What role if any did the de' Medici family play in Italian Cruisine and the implementation of fine Italian foods?

Expert Answers
Karen P.L. Hardison eNotes educator| Certified Educator

The de' Medici family is inseparably bound to fine Italian cuisine. In 1439, the Medici's hosted an ecumenical banquet between the Catholic and the Orthodox faction of the then current religious dispute. It was at the banquet that the Medici's first stunned people from all across Europe with the excellence of Florentine wines and food preparation. Then in the late 1460s, Lorenzo il Magnifico de' Medici took control of the government of Florence and made much of his philosophy claiming that the central quest of humanity is the search for pleasure. Lorenzo encouraged the best in all arts, including the art of cooking.

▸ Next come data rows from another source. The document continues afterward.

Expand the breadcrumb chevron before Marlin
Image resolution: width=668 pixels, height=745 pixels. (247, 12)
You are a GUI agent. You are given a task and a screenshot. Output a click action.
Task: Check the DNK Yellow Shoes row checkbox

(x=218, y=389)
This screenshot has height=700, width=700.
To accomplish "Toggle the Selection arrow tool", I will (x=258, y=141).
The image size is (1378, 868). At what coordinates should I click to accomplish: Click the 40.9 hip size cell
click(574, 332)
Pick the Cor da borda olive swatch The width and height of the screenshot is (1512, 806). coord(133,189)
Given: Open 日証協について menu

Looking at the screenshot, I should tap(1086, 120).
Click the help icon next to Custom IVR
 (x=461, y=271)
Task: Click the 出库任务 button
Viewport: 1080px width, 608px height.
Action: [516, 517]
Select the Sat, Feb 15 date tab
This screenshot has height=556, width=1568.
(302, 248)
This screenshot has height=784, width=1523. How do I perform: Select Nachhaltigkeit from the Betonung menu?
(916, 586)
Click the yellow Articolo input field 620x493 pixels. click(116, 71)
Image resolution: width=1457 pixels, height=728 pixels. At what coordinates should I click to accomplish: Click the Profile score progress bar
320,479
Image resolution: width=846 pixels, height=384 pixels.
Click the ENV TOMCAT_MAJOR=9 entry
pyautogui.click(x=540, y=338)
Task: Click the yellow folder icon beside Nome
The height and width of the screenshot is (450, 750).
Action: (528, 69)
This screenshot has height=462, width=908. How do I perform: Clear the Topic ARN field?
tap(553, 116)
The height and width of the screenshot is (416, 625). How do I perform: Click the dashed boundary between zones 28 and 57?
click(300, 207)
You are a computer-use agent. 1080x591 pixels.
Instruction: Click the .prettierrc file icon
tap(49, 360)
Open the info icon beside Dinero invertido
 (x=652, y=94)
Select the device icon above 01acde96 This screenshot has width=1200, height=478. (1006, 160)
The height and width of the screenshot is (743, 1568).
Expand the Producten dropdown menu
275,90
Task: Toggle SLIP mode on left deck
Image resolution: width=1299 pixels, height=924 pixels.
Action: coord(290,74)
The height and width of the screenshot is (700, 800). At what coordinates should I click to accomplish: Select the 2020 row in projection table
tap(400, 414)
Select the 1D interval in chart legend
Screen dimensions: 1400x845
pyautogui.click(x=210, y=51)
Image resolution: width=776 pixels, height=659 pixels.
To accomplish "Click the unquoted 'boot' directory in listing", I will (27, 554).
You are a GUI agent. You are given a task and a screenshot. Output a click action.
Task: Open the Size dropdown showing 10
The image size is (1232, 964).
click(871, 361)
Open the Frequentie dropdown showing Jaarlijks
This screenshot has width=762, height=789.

In 1492 Lorenzo died and the New World was discovered, which meant many new and fabulous foods were brought back to Europe in general and Florence in particular, including the bean. Alessandro de' Medici took over the throne of Florence after Lorenzo and he introduced the Renaissance cuisine that featured fully feathered pheasants and whole animals cooked. These creations were in reality never really eaten, merely paraded and displayed as the ostentation of wealth.

As a final note, Caterina de' Medici married Henry II, King of France, and took her Florentine chefs with her in her entourage to France. It is in this way that Florentine cooking reached out and influenced French cooking, eventually raising it to the premier cuisine in the world. For example, the famous French dish Duck a l'Orange began as duck in orange sauce, an original Florentine dish.